■ Work to be completed ■
Below are records; repeat them all exactly.

Dataset entries:
○ ○ ○
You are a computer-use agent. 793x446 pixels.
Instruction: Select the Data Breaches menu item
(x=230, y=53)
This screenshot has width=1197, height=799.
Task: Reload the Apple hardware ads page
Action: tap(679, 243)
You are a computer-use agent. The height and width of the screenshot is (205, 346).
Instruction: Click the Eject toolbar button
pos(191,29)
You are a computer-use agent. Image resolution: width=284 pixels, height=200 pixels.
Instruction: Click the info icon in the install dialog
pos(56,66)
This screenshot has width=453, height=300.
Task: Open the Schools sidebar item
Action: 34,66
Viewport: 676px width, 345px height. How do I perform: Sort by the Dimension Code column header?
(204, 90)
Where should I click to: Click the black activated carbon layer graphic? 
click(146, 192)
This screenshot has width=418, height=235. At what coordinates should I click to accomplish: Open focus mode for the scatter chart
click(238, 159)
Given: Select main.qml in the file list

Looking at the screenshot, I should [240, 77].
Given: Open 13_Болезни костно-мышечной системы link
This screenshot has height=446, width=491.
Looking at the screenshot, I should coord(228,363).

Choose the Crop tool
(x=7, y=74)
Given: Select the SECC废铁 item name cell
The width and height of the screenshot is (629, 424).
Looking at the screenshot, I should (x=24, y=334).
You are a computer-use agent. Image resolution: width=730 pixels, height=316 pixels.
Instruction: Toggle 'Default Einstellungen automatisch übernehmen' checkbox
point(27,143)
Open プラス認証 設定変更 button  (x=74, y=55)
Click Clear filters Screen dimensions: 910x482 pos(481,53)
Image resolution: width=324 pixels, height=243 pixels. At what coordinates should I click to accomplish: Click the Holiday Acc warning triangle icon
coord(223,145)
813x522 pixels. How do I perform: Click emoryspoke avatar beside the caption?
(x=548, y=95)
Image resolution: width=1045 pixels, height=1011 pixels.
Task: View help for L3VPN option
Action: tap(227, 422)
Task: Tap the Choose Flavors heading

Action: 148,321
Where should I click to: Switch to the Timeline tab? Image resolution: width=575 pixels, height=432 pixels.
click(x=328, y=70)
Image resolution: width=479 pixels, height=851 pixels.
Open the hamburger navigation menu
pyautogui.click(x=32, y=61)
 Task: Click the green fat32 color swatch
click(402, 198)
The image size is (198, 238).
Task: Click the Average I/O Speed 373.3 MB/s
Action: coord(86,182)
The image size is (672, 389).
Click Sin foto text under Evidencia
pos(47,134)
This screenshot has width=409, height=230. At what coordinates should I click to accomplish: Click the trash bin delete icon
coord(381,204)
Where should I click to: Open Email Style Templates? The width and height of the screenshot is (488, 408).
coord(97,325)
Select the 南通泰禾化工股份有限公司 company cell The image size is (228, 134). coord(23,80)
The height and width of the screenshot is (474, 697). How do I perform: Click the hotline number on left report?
○ ○ ○
■ Exercise output ■
You are a computer-use agent. 793x446 pixels.
Instruction: Select the Data Breaches menu item
(x=230, y=53)
This screenshot has width=1197, height=799.
Task: Reload the Apple hardware ads page
Action: tap(679, 243)
You are a computer-use agent. The height and width of the screenshot is (205, 346).
Instruction: Click the Eject toolbar button
pos(191,29)
You are a computer-use agent. Image resolution: width=284 pixels, height=200 pixels.
Instruction: Click the info icon in the install dialog
pos(56,66)
This screenshot has width=453, height=300.
Task: Open the Schools sidebar item
Action: 34,66
Viewport: 676px width, 345px height. How do I perform: Sort by the Dimension Code column header?
(204, 90)
Where should I click to: Click the black activated carbon layer graphic? 
click(146, 192)
This screenshot has width=418, height=235. At what coordinates should I click to accomplish: Open focus mode for the scatter chart
click(238, 159)
Given: Select main.qml in the file list

Looking at the screenshot, I should [240, 77].
Given: Open 13_Болезни костно-мышечной системы link
This screenshot has height=446, width=491.
Looking at the screenshot, I should coord(228,363).

Choose the Crop tool
(x=7, y=74)
Given: Select the SECC废铁 item name cell
The width and height of the screenshot is (629, 424).
Looking at the screenshot, I should (x=24, y=334).
You are a computer-use agent. Image resolution: width=730 pixels, height=316 pixels.
Instruction: Toggle 'Default Einstellungen automatisch übernehmen' checkbox
point(27,143)
Open プラス認証 設定変更 button  (x=74, y=55)
Click Clear filters Screen dimensions: 910x482 pos(481,53)
Image resolution: width=324 pixels, height=243 pixels. At what coordinates should I click to accomplish: Click the Holiday Acc warning triangle icon
coord(223,145)
813x522 pixels. How do I perform: Click emoryspoke avatar beside the caption?
(x=548, y=95)
Image resolution: width=1045 pixels, height=1011 pixels.
Task: View help for L3VPN option
Action: tap(227, 422)
Task: Tap the Choose Flavors heading

Action: 148,321
Where should I click to: Switch to the Timeline tab? Image resolution: width=575 pixels, height=432 pixels.
click(x=328, y=70)
Image resolution: width=479 pixels, height=851 pixels.
Open the hamburger navigation menu
pyautogui.click(x=32, y=61)
 Task: Click the green fat32 color swatch
click(402, 198)
The image size is (198, 238).
Task: Click the Average I/O Speed 373.3 MB/s
Action: coord(86,182)
The image size is (672, 389).
Click Sin foto text under Evidencia
pos(47,134)
This screenshot has width=409, height=230. At what coordinates should I click to accomplish: Click the trash bin delete icon
coord(381,204)
Where should I click to: Open Email Style Templates? The width and height of the screenshot is (488, 408).
coord(97,325)
Select the 南通泰禾化工股份有限公司 company cell The image size is (228, 134). coord(23,80)
The height and width of the screenshot is (474, 697). How do I perform: Click the hotline number on left report?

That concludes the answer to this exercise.